Depending on the time horizon the predictions change. So we get layers - what is going to happen in the next hour/tomorrow/next year/next 10 years/next 100 etc (and layers of compression of which language is just one) and that naturally produces contradictions which creates bounds on "intelligence".
It really is a stupid system. No one rational wants to hear that, just like no one religious wants to hear contradictions in their stories, or no one who plays chess wants to hear its a stupid game. The only thing that can be said about the chimp intelligence is it has developed a hatred of contradictions/unpredictability and lack of control unseen in trees, frogs, ants and microbes.
Stories becomes central to survive such underlying machinery.
Part of the story we tell is no no we don't all have to be Kant or Einstein because we just absorb what they uncovered. So apparently the group or social structures matters. Which is another layer of pure hallucination. All social structures if they increase the prediction horizon also generate/expose themselves to more prediction errors and contradictions not less.
So again Coherence at group level is produced through story - religion will save us, the law will save us, trump will save, the jedi will save us, AI will save us etc. We then build walls and armies to protect ourselves from each others stories. Microbes don't do this. They do the opposite and have produced the krebs cycle, photosynthesis, crispr etc. No intelligence. No organization.
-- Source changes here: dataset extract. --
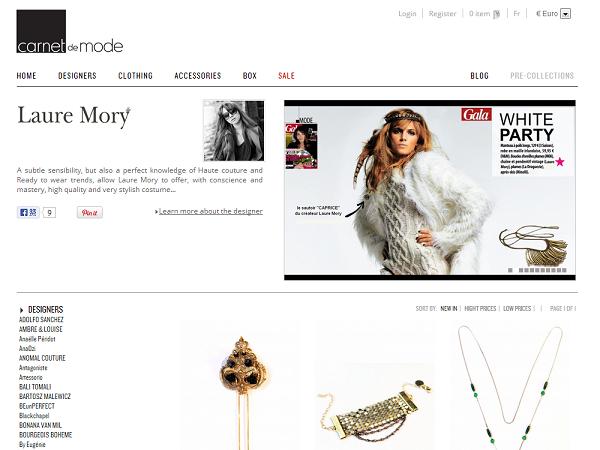Sort products by Hight Prices
The width and height of the screenshot is (600, 450).
480,308
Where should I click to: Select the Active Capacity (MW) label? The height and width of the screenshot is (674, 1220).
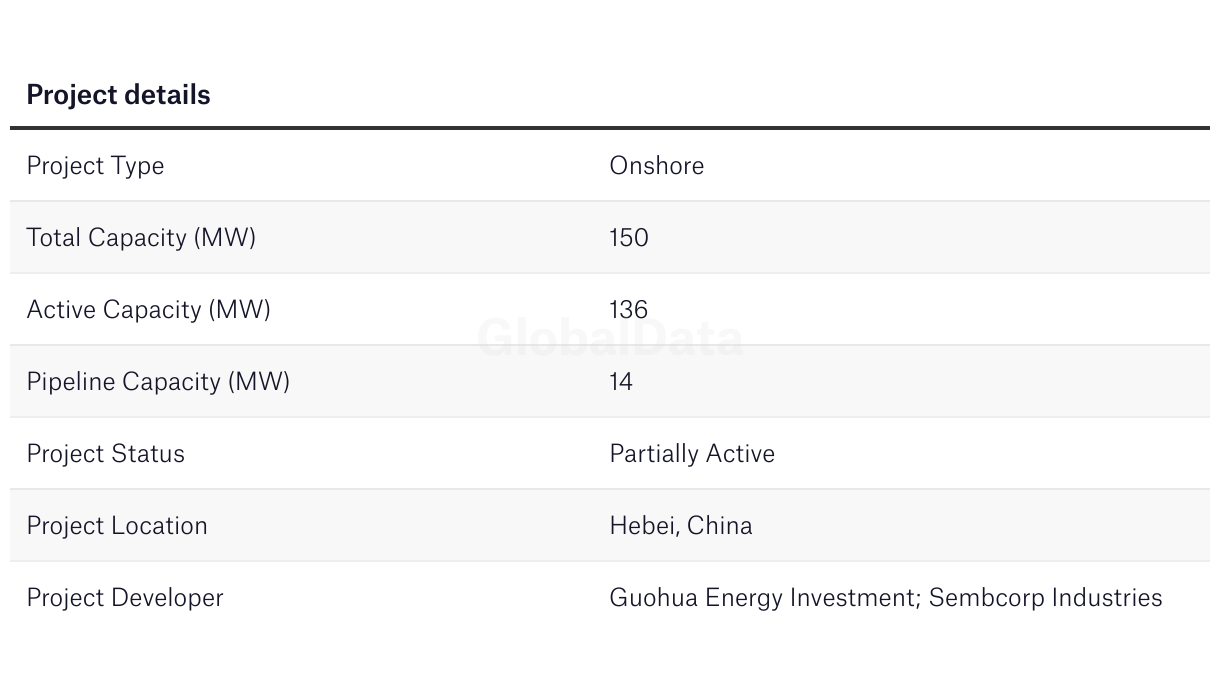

Our intelligence are just bubbling cauldrons at the individual and social level through which info passes and mutates. Info that survives is info that can survive that machinery. And as info explodes the coherence stabilization process is over run. Stories have to be written faster than stories can be written.
So Donald Trump is president. A product of "intelligence" and social "intelligence". Meanwhile more microbes exist than stars in the universe. No Trump or ICE or Church or data center is required to keep them alive.
If we are going to tell a story about Intelligence look to Pixar or WWE. Don't ask anyone in MIT what they think about it.
The MIT vs. WWE contrast feels like a false dichotomy. MIT represents systematic, externalized intelligence (structured, formal, reductive, predictive). WWE or Pixar represent narrative and emotional intelligence. We do need both.
Also evolution is the original information-processing engine, and humans still run on it just like microbes. The difference is just the clock speed. Our intelligence, though chaotic and unstable, operates on radically faster time and complexity scales. It's an accelerator that runs in days and months instead of generations. The instability isn’t a flaw: it’s the turbulence of the way faster adaptation.
I think that’s a bit of a false take. The earlier point wasn’t pivot on a specific definition of EQ (pop-psychology take), but about the contrast between systematic intelligence (like MIT) and the storytelling ability (WWE) needed to create a coherent story that makes sense. Whatever you want to call it, we clearly need both.
It’s hard not to see consciousness (whatever that actually is) lurking under all this you just explained. If it’s emergent, the substrate wars might just be detail; if it’s not, maybe silicon never gets a soul.
But there are real splits on substrate dependence and what actually drives the system. Can you get intelligence from pure prediction, or does it need the pressure of real consequences? And deeper: can it emerge from computational principles alone, or does it require specific environmental embeddedness?
My sense is that execution cost drives everything. You have to pay back what you spend, which forces learning and competent action. In biological or social systems you're also supporting the next generation of agents, so intelligence becomes efficient search because there's economic pressure all the way down. The social bootstrapping isn't decorative, it's structural.